Late season muzzleloader elk starts this week!!!!

Reactions: Like 4 | Way Cool 5


----------



## The100road (Nov 19, 2018)

Dads

Reactions: Way Cool 5


----------



## The100road (Nov 19, 2018)

Wife’s.

Reactions: Like 2 | Way Cool 4


----------



## The100road (Nov 19, 2018)

Boy helping me butcher the two deer last night. :)

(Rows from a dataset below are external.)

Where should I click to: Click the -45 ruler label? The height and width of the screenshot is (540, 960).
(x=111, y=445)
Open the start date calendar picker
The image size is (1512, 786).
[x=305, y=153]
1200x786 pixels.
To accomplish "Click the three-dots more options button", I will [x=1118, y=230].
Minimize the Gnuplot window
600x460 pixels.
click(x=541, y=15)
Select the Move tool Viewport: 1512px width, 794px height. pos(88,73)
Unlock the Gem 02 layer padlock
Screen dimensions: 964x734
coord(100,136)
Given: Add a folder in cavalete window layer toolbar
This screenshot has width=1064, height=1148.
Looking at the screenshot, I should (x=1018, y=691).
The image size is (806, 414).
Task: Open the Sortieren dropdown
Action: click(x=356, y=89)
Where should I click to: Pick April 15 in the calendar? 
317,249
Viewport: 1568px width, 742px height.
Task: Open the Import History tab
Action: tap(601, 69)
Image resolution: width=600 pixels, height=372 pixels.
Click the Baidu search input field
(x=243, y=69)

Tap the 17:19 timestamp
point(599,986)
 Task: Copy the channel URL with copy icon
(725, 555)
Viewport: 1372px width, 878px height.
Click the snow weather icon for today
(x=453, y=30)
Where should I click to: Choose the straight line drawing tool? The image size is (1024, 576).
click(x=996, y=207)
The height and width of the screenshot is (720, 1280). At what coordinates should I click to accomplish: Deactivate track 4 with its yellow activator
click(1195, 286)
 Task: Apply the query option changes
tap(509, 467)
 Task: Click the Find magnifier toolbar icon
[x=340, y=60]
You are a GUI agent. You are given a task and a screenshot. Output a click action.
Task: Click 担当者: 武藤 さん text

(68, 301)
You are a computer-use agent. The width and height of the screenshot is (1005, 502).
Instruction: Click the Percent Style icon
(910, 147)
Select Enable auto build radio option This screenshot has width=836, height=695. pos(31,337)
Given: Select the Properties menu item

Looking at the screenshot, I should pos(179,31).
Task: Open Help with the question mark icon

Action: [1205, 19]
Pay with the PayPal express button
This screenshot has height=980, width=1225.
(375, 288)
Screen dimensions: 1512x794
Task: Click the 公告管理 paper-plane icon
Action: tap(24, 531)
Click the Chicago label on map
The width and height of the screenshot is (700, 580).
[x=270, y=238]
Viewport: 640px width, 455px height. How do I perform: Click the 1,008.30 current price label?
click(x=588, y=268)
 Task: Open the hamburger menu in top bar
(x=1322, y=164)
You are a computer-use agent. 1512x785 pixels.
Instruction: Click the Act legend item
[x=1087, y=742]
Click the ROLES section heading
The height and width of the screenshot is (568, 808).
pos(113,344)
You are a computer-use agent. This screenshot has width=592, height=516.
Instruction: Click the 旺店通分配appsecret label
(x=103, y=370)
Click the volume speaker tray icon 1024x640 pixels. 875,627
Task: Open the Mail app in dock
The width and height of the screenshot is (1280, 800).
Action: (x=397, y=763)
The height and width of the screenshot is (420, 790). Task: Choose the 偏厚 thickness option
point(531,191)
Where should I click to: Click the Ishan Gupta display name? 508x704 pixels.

Reactions: Like 2 | Way Cool 2


----------



## B Rogers (Nov 19, 2018)

Awesome. He'll be ready to hit the woods before long.

Reactions: Like 2


----------



## Mike1950 (Nov 19, 2018)

East side deer.? Nice


----------



## The100road (Nov 19, 2018)

Mike1950 said:


> East side deer.? Nice



My buck in the first picture was Eastside. My dad and my wife’s are both Westside.

Reactions: Like 1


----------



## Wildthings (Nov 19, 2018)

Looks like a great time and many excellent meals. Congrats to all

Reactions: Thank You! 1 | Agree 1


----------



## Herb G. (Nov 20, 2018)

Yum. Happiness is a freezer full of venison.


----------



## Ray D (Nov 20, 2018)

Awesome. Congratulations to everyone involved. Special times for sure.


----------



## ironman123 (Nov 20, 2018)

Way to go. Family fun.


----------